I had heard these arguments before. Some of the academic staff at the university of Tehran who belonged to the Fedayeen Majority had replied in exactly the same way. Not even the brutality of this regime shook them out of their fantasy. ‘How can a regime that has obtained weapons from America and Israel
and their allies for use in the war with Iraq and the civil war against the democratic forces be described as a revolutionary regime?’ I said.

‘The Chinese received US aid against Japan in World War II. That did not make China counter-revolutionary.’

‘Okay,’ I said, ‘but how can the regime be improving material conditions? It has wiped out the workers’ councils which arose from the revolutionary overthrow of the Shah. Millions of hectares of land were liberated when the Shah was overthrown. Now they are being confiscated by the Pasdars and given back to feudal landlords.’

He answered, ‘The Islamic shoras [people’s councils] are the revolutionary answer to independent organisations. Anyway, they were being used as counter-revolutionary bases against the Islamic regime by the left. The Islamic regime will develop its own land reform programme which will lead to the orderly handing over of land to the peasants.’ I ended our discussion. I could not yet trust everyone in the cell and, more importantly, I could tell that there was no way that he would see reality.

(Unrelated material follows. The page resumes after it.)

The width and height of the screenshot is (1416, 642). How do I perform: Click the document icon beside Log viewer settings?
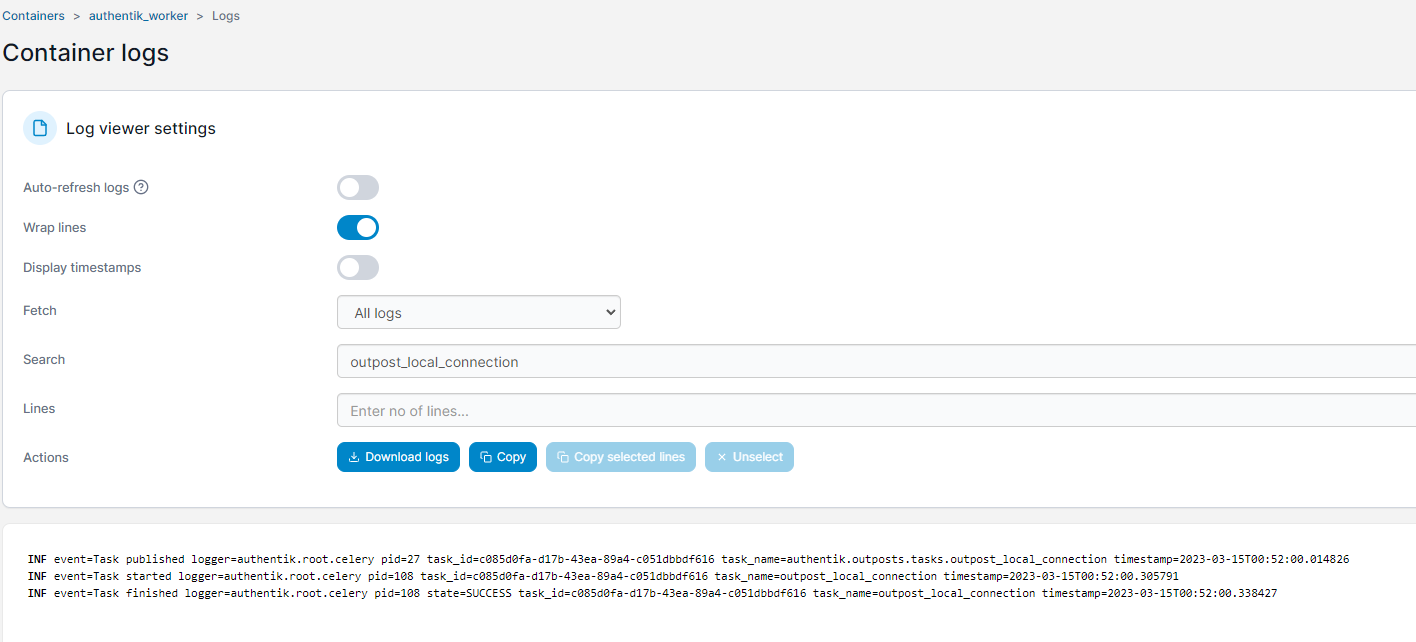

Adel, the dental student, was a young man with tremendous energy and vitality. By contrast with Parvis his own defence of the regime had become more qualified since his arrest. He was the one on whose shoulders I stood to look out of the window when we went to the bathroom. Now I knew where we were being held. I would have been more wary of this offer had it come from any other prisoner. None of the other Tudeh prisoners would have taken a risk like that.

Adel maintained a good relationship with all other
left-leaning
prisoners. His dental training came to good use too and he was always willing to examine the teeth of other prisoners, irrespective of their politics. A passionate figure, he participated in unified prison resistance movements and was killed in a mass execution of political prisoners in 1989. Parvis, on the other hand, refused to take part, even when other Tudeh members
were involved. I later learned from some of the prisoners that served with him in Evin that he had been accused of co-operating with prison officials. I saw him again in another prison in 1987 and was warned to keep well clear. But we shared a history and I tried to maintain a cordial relationship. Whether he actually co-operated with the authorities or not, he also went to the gallows in 1989.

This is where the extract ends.